Graham, R-S.C., said Trump needs to make a proposal to Congress on gun control and school safety, and that Republicans must work with Democrats to get legislation passed after the school shootings last month in Parkland, Fla., in which 17 people were killed.
"If we don't, we're going to get hurt because most Americans believe we should solve problems that Americans are facing like gun violence and school safety problems," Graham said of Republicans on CBS' "Face the Nation" Sunday. "If we don't take this up and Democrats don't work with us, we will all suffer, and we should."
Trump cheered gun-control advocates during a White House meeting Feb. 28 with Republican and Democratic lawmakers. He stunned both sides by endorsing expanded background checks, raising the age limit for buying some firearms and keeping the mentally ill from obtaining weapons.
The White House appeared to backpedal on those comments after a meeting the next day between Trump and the National Rifle Association's top lobbyist, Chris Cox, who said on Twitter that Trump and Vice President Mike Pence "don't want gun control." Trump posted: "Good (Great) meeting in the Oval Office tonight with the NRA!"

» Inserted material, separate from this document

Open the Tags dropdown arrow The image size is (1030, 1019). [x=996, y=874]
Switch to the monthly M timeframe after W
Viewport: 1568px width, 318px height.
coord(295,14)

White House press secretary Sarah Huckabee Sanders said Friday that Trump is not "fully on board" with a background-check proposal by Sens. Pat Toomey, R-Pa., and Joe Manchin, D-W.Va. West Virginia Democrat. She told Fox News that Trump won't weigh in again what legislation he would sign until he sees what lawmakers produce.
Trump's initial support for gun-control measures reflect his political instincts that Republicans will be hurt in November's midterm elections if they don't pass legislation, Sen. Chris Murphy, D-Conn., said on ABC's "This Week."
"He knows the mood of the country has shifted such that he and his party are going to pay a huge price at the polls in 2018 and 2020 if they don't start supporting things like universal background checks," said Murphy, a proponent of gun-control legislation.
Asked on CNN whether Congress will do nothing on guns, Manchin said, "It's a high probability that could happen if this thing goes mute." Still, the students from Parkland are keeping the pressure on, he said.
"We see a movement we have never seen before," Manchin said.